EXERCISE INPUT:

+--

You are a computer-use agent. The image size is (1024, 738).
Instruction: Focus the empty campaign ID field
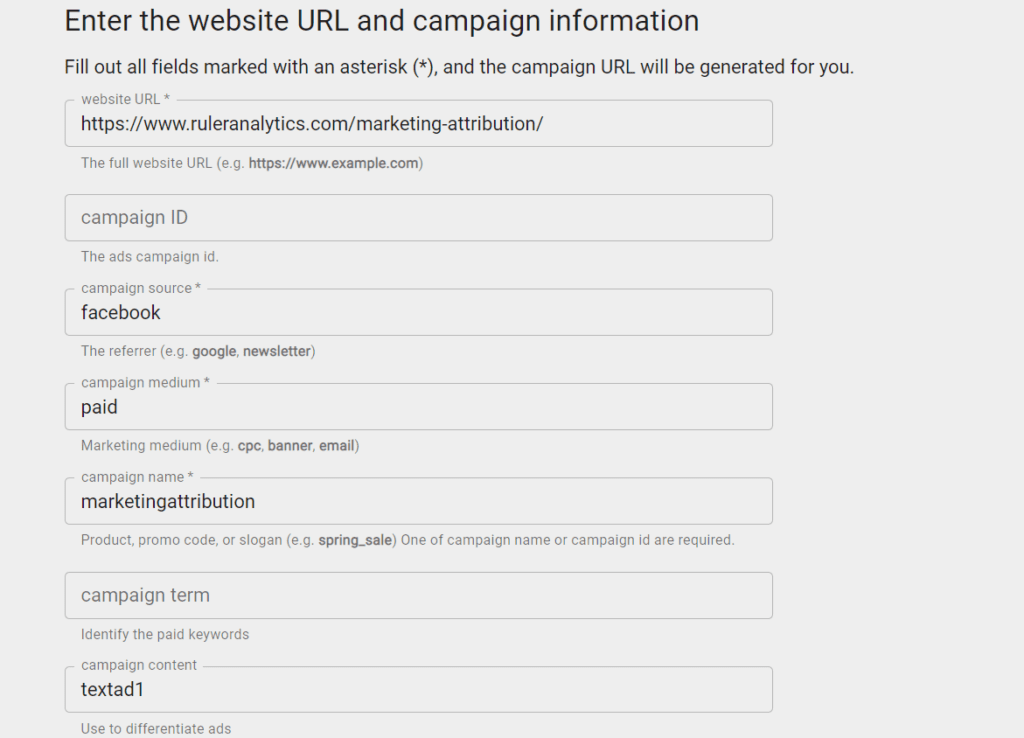(418, 217)
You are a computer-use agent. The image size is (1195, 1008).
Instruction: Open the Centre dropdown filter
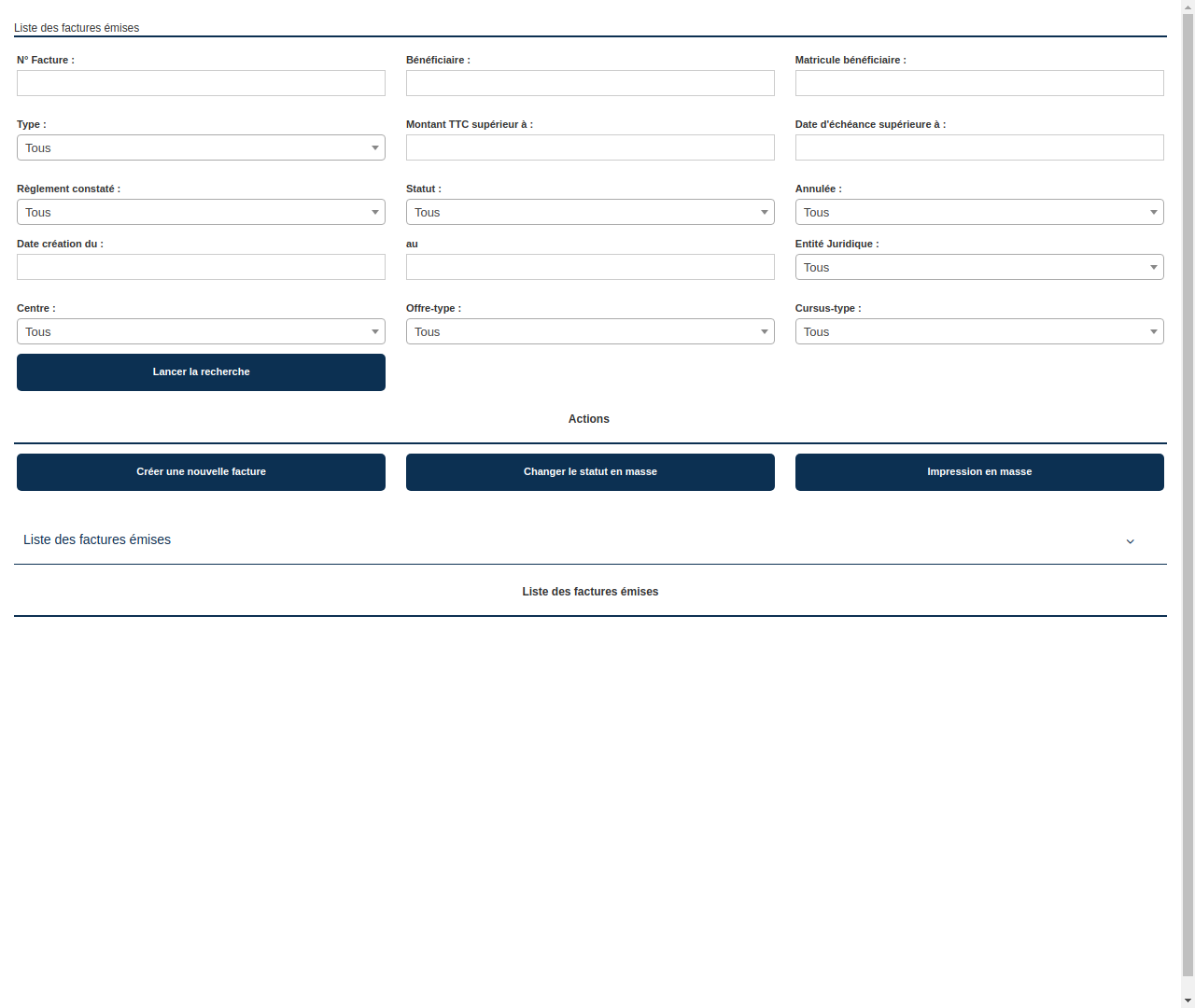pyautogui.click(x=201, y=331)
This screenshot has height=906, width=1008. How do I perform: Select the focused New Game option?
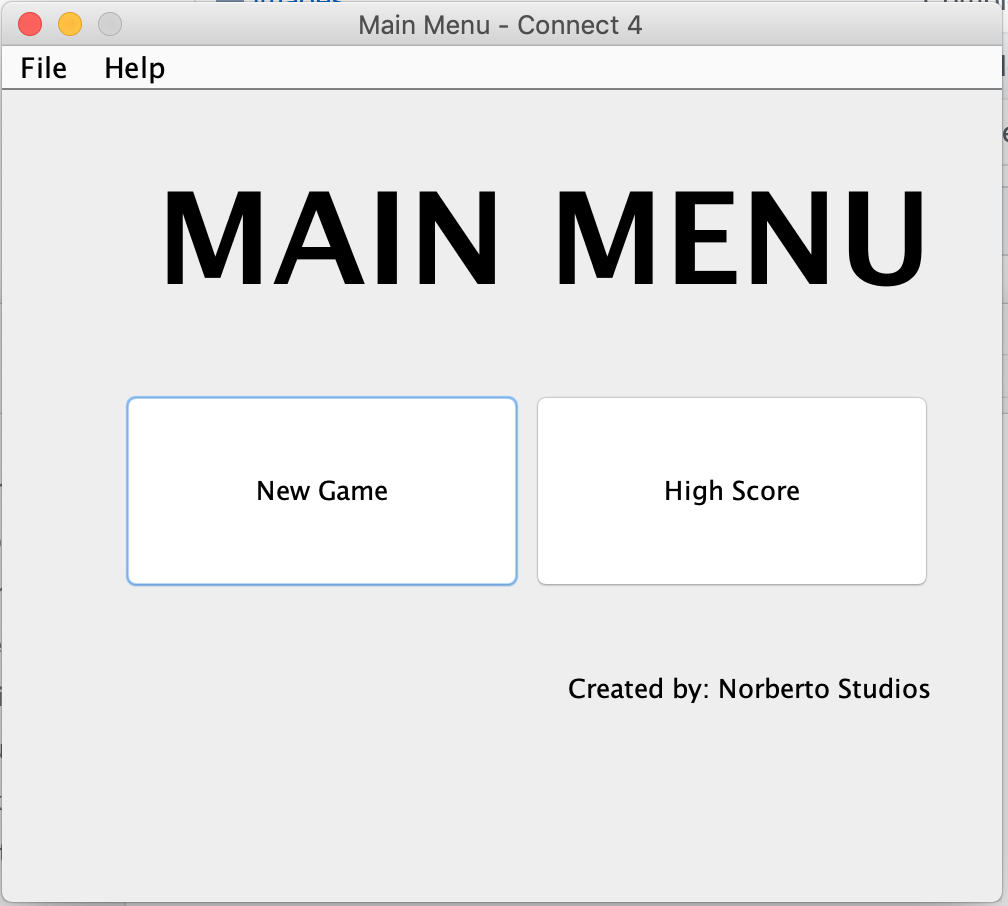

+--

TASK DESCRIPTION:
If a line of the data holds the string "agent", list it.

EXERCISE RESPONSE:
You are a computer-use agent. The image size is (1024, 738).
You are a computer-use agent. The image size is (1195, 1008).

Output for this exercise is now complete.